Owned by a controlling and/or ultimate shareholder.

Foreign investors are able to own up to 99% of its total paid-up capital.

OJK approval requirement

Must obtain prior approval from OJK to be appointed as a Holding Company.

Must obtain prior approval from OJK to be appointed as a Holding Company.

FSI status

Already qualified as an FSI.

Becomes qualified as an FSI upon OJK approval; assets will be included in determining if the FC meets the criteria for a Holding Company.

Activities

Conducts both Holding Company functions and FSI activities.

Specifically, it must:

  • Control, consolidate, and be responsible for all activities within the FC;
  • Engage in capital participation;
  • Provide management services to enhance consolidation and business strategy; and
  • Support the financial optimisation of the controlled FC.

Conducts only Holding Company functions.

Specifically, it must:

  • Control, consolidate, and is responsible for all activities within the FC;
  • Engage in capital participation;
  • Provide management services to enhance consolidation and business strategy;
  • Support the financial optimisation of the controlled business group; and
  • May engage in other activities related to the financial services sector, subject to OJK approval.


Duties and responsibilities of Holding Companies

The duties and responsibilities of a Holding Company include:

  • developing and establishing a consistent strategy and risk appetite for the FC and its members;
  • creating and implementing a framework to monitor compliance with the FC’s strategy and risk appetite across all its members;
  • assessing the strategy and risk appetite of all FC members to ensure alignment with the FC’s overall strategy and risk appetite;
  • applying prudential principles to the FC as a whole;
  • managing the FC’s relationship with the wider group in line with the integrated governance framework specified in the relevant provisions, particularly when the Holding Company is part of the larger group structure; and
  • strengthening, managing, and/or resolving the financial issues among FC members while ensuring their business continuity.

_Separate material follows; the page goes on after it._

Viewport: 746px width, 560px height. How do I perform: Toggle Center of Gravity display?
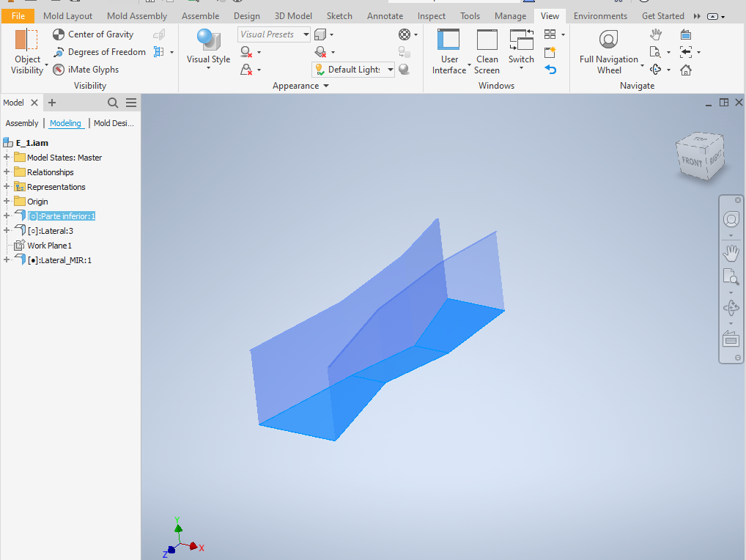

Criteria for ownership and control of FCs

A Holding Company must control the members of an FC if the Holding Company either owns more than 50% of the shares in its FC members or owns 50% or less but retains control over them.

If any party owns more than 20% but not more than 50% of the shares in the members of an FC, the control over those members must meet the following requirements:

  • The ownership of the Holding Company and other parties in the FC must be equal; and
  • The Holding Company and other parties must exercise joint control over the members of the FC, which must be based on a written agreement and evidenced by a written agreement or commitment by the owners to provide both financial and non-financial support in proportion to their respective ownership interests.

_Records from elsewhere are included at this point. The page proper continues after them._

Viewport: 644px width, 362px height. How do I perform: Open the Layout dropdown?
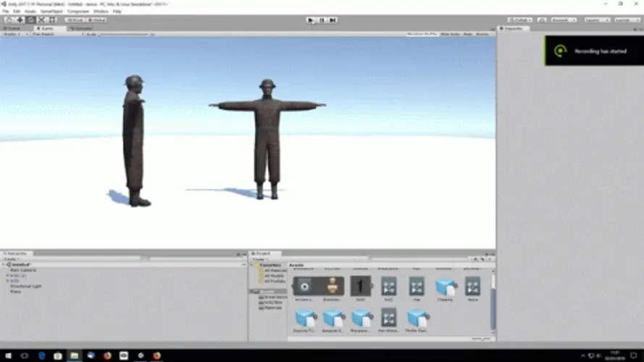click(626, 20)
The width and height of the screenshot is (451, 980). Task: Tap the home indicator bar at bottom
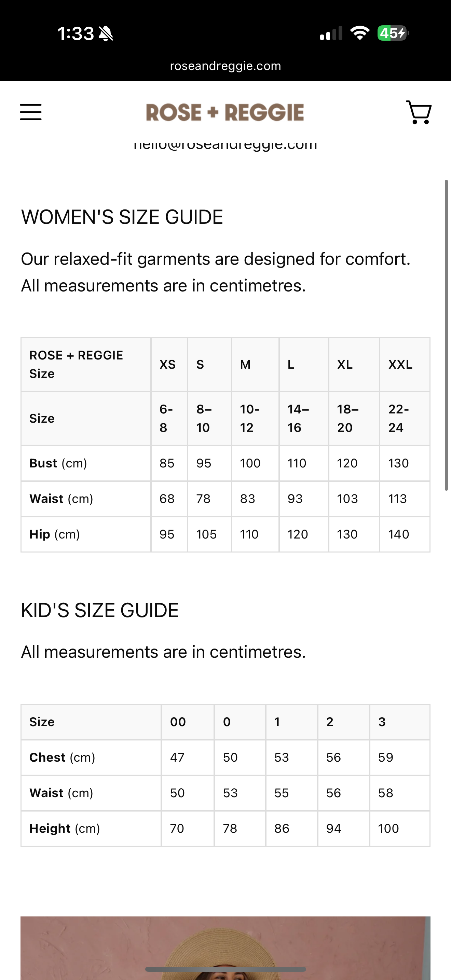coord(226,969)
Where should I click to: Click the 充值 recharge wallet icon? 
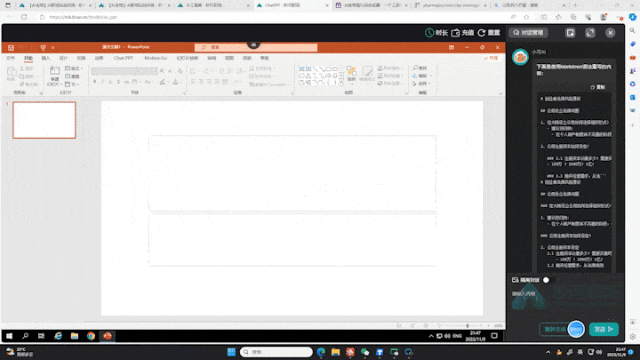click(x=455, y=33)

Prohibitions on cross-ownership

Members of an FC are prohibited from:

  • becoming shareholders in either an operating FC Holding Company or a non-Operating FC Holding Company; and/or
  • holding shares in another member of the same FC.

A member of an FC is not prohibited from holding shares in another member of the same FC under the following conditions:

  • A member of an FC may hold a minority interest in another member of an FC. For example, if Holding Company X has two subsidiaries, Bank ABC and Insurance Company CDE, Bank ABC may own a minority interest in Insurance Company CDE, or vice versa. However, Bank ABC and Insurance Company CDE may not hold shares in each other, even as minority shareholders; and/or
  • A member of an FC may hold shares in another member of the same FC if they are in a parent/subsidiary relationship. For example, if Bank ABC (a subsidiary of Holding Company X) has a subsidiary, Small Business Bank FGH, Holding Company X may own shares in Small Business Bank FGH. However, Small Business Bank FGH may not become a shareholder in Bank ABC and/or the Holding Company.

These exceptions are subject to compliance with the provisions of the Limited Liability Company Law.

Transitional policies

The fit and proper test assessment and the reassessment of key stakeholders in relation to non-operating Holding Companies shall be conducted in accordance with the relevant OJK regulation as applicable to the banking sector, until specific OJK regulations for such companies are issued.